During a ribbon-cutting ceremony on April 17, Governor Albert Bryan Jr. (D) hailed the reopening of the upgraded Vendors Plaza and a new restroom on St. Thomas as a significant improvement to the visitors’ experience and another major step toward the Bryan-Roach Administration’s initiative to revitalize the territory’s downtown areas.
“A lot of work went into this project, and I am really proud that we have something that is truly emblematic of the greatness of our town and our tourism product,” Governor Bryan said. The Governor also hailed the opening of new public bathrooms across the street from the new Vendors Plaza kiosks. Attached to the new restrooms is a Banco Popular ATM.

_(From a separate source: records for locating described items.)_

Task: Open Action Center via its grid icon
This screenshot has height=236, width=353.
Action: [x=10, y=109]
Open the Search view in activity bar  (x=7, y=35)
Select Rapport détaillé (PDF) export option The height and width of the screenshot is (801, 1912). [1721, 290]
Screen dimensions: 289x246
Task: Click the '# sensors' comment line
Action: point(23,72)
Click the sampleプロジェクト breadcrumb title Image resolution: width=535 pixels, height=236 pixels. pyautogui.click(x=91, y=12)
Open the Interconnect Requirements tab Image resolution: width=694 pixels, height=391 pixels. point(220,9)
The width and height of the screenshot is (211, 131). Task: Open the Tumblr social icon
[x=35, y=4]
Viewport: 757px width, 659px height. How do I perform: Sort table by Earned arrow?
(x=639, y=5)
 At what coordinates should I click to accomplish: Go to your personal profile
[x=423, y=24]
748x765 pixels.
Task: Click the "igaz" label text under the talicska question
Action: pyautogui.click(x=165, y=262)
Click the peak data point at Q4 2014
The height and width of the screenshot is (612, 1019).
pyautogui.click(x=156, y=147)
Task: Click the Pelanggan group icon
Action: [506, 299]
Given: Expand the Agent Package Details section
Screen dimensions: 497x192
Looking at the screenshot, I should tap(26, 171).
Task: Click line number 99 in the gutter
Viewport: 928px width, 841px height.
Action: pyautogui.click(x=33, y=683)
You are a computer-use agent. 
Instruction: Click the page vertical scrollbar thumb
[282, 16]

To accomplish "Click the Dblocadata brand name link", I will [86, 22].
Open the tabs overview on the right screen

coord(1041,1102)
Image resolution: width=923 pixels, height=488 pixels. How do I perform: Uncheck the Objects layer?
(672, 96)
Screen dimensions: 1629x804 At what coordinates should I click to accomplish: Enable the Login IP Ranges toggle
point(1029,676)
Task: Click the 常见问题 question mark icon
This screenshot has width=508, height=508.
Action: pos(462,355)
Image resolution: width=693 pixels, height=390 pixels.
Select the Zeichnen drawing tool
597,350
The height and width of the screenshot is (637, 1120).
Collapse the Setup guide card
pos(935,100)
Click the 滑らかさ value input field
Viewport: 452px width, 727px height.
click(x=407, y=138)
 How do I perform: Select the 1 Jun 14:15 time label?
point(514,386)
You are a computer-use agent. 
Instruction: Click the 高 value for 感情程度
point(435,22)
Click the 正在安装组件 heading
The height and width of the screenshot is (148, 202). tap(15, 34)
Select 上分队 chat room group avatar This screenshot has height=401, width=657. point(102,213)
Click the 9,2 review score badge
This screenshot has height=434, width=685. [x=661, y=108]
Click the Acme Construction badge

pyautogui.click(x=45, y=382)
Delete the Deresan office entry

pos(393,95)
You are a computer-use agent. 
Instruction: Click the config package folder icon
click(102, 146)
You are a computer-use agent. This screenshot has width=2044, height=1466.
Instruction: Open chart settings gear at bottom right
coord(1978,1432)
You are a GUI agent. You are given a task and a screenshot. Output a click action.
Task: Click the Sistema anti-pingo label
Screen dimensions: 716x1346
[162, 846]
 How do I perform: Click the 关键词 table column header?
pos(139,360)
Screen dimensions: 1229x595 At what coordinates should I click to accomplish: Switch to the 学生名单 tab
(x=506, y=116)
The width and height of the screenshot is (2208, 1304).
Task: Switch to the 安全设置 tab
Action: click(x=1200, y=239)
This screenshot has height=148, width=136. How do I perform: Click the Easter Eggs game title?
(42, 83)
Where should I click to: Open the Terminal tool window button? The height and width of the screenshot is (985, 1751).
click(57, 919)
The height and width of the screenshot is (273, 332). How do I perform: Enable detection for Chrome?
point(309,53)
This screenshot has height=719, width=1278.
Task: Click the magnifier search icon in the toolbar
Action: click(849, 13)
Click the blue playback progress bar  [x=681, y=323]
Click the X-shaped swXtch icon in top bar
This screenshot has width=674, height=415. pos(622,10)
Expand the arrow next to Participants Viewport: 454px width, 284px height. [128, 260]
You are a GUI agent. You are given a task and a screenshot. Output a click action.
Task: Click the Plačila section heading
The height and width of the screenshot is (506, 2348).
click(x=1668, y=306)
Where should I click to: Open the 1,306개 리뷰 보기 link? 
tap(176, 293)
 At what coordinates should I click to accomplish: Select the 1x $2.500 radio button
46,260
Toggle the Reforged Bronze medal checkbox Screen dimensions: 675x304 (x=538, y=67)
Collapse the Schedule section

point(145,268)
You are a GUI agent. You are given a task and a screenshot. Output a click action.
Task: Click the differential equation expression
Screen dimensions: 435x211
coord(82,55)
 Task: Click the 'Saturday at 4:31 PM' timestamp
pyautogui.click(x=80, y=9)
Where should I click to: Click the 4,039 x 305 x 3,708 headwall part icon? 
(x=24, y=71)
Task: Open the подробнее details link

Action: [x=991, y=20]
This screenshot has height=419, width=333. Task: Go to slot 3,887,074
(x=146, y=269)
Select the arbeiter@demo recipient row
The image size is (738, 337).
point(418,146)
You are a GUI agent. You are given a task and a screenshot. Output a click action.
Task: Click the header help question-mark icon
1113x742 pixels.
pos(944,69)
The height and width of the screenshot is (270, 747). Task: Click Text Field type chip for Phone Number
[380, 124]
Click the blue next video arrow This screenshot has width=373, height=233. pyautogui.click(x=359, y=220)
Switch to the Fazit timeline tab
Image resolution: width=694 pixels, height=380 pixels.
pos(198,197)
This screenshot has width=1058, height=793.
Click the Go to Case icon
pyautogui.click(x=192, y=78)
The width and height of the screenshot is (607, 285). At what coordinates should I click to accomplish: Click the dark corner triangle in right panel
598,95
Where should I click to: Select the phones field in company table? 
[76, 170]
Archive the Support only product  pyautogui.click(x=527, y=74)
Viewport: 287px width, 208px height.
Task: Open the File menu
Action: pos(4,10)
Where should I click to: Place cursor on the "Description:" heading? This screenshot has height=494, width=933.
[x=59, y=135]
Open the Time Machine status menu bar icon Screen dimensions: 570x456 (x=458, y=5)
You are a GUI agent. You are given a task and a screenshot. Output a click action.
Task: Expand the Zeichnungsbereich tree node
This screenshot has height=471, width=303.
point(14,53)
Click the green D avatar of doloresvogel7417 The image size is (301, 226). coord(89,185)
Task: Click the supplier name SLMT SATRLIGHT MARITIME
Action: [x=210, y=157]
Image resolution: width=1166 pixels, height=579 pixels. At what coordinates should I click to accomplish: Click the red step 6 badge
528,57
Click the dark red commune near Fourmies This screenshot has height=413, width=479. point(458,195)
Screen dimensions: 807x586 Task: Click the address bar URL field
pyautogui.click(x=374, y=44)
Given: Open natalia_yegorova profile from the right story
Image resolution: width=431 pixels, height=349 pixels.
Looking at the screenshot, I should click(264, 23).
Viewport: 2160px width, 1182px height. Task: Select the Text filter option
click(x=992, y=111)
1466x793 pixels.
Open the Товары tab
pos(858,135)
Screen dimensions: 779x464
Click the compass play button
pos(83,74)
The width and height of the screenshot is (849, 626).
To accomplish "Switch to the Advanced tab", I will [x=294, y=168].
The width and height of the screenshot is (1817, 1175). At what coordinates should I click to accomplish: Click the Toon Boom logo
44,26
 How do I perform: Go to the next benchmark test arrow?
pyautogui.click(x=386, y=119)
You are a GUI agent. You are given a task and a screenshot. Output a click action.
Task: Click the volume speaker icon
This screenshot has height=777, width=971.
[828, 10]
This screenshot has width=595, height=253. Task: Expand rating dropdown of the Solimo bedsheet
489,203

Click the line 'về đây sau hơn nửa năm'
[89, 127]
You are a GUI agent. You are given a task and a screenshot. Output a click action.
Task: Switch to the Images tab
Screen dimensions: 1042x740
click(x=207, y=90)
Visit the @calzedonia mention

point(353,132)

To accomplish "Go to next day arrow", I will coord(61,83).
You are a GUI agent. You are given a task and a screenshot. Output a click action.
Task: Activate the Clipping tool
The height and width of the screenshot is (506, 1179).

“These are two items we’ve had on the books for decades trying to take care of,” Governor Bryan said. The Governor said the upgraded Vendors Plaza is just one of many projects the Bryan-Roach Administration has underway as part of its initiative to revitalize the Territory’s towns while also enhancing the Tourism experience for visitors. “This territory is on the move,” Governor Bryan declared. “We want to make this Territory thrive. We’re on the move, and we’re not going to stop. We’ve got plans and plans and plans for this Waterfront.”
The Governor said there are more improvements coming soon to continue the momentum of beautifying the towns for residents and visitors alike.
“There are just so many other good things that are coming down the pipe. Ladies and gentlemen, we have a downtown revitalization project in each of our downtown plans,” Bryan said. “A downtown revitalization plan that shows that this administration is business-friendly, opening up new opportunities to our local people on Main Street that never had a chance to be there before. A downtown plan that is going to bring residential living back to our towns,” the Governor said. “As busy as you see this is now, 5:30, 6 o’clock at night, it’s a ghost town. We need to bring the tourists out at night.”
The upgraded Vendors Plaza features 16 kiosks in the space where ragged blue tents used to be adjacent to Fort Christian on the St. Thomas Waterfront. The kiosks are constructed to withstand the force of a Category 3 hurricane and are expected to eliminate the many problems that weather conditions caused to the previous flimsy tent structures.
The new kiosks also can be locked and secured, sparing vendors the daily task of taking down their tents and taking their inventories with them each evening, then having to set it all up again the next day. Additionally, the kiosks have electricity for lighting, two openings covered by roller doors on each side, underneath storage drawers, and a 3-foot roof overhang all the way around the kiosks to provide shade.
The plaza was established in the early 1990s to create a centralized selling space for vendors who had been selling their wares in streets and alleys around Charlotte Amalie.